Open carusology opened 3 years ago
I believe the length limit comes from docker. The standard solution is to concatenate logs into multilines using something like fluentd's concat plugin: https://github.com/fluent-plugins-nursery/fluent-plugin-concat
Fluent Bit, which is used in EKS Fargate, has multiline processing support in the tail plugin, but we do not currently allow customers to customize any input options. I'm not certain though if its multiline support covers this log truncation use case though.
I agree that this seems to be from Docker.
As for Fluent Bit configuration, can docker_mode
be set to on
in these auto-generated input options? That seems like it would solve the problem - at least up to the tail input's buffer size.
@carusology I checked and it looks like we are setting docker_mode
to On
in the built-in input. So now I am confused by this issue...
I think we're using the default buffer size, which is 32KB. So that should be when you see messages truncated, not at 16 KB...
Just to double check- how did you check that its truncating at 16KB?
I checked and it looks like we are setting
docker_mode
toOn
in the built-in input. So now I am confused by this issue...
Nuts! I was hoping it was that simple. 😞 I, too, am confused with what is causing this truncation then. That seemed like a probable cause without having visibility into the source code based upon the behavior I was experiencing.
Just to double check- how did you check that its truncating at 16KB?
Fair point. No hacked test here - I ran this using EKS Fargate Logging.
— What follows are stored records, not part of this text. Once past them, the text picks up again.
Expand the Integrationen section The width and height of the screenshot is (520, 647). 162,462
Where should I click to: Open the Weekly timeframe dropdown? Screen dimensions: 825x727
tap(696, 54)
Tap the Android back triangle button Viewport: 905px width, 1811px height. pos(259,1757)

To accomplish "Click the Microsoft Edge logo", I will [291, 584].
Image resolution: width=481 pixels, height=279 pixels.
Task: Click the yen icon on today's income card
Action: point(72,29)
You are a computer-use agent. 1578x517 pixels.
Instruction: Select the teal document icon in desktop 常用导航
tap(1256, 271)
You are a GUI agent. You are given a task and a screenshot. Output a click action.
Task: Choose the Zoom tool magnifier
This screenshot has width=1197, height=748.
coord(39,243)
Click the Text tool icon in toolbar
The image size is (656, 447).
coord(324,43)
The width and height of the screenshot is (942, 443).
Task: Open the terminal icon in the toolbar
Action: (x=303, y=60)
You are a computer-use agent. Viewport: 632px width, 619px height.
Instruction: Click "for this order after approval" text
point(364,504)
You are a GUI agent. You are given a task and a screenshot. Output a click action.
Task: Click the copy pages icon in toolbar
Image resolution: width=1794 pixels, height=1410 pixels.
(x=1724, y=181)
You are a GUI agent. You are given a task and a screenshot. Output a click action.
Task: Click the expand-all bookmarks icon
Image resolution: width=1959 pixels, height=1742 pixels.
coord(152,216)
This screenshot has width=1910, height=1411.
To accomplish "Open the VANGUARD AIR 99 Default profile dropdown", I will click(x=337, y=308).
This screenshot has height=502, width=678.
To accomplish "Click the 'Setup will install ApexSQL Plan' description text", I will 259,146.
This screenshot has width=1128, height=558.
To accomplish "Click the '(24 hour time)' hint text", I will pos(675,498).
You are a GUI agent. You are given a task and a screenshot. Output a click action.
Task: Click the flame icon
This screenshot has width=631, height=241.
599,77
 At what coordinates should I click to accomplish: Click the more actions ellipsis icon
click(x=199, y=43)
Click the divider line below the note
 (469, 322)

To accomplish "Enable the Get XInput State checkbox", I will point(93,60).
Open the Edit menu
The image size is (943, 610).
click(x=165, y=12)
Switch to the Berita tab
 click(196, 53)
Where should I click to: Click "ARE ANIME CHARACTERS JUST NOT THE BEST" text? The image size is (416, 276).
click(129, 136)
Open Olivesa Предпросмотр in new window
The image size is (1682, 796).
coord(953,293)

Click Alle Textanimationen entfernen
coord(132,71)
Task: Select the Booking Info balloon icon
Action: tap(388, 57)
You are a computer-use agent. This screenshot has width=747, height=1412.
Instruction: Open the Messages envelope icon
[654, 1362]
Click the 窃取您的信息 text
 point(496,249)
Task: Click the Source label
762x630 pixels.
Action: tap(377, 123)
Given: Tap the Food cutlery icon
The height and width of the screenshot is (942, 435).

The output I've included is literally what I got from CloudWatch / Kibana (latter is downstream of a Kinesis output) when I got an unhandled exception in a Spring Boot app.
Check out my examples.zip
file from the report. You'll see my EKS Fargate Logging ConfigMap and example.json file that I got from a normal JsonLayout
config. I also included what a similar message looks like when it gets split into two. The source example.json
message is ~20kb, but none-the-less it was split. The two split halves total to 23kb even with all the other decoration fluentd applies via my EKS Fargate Logging configuration.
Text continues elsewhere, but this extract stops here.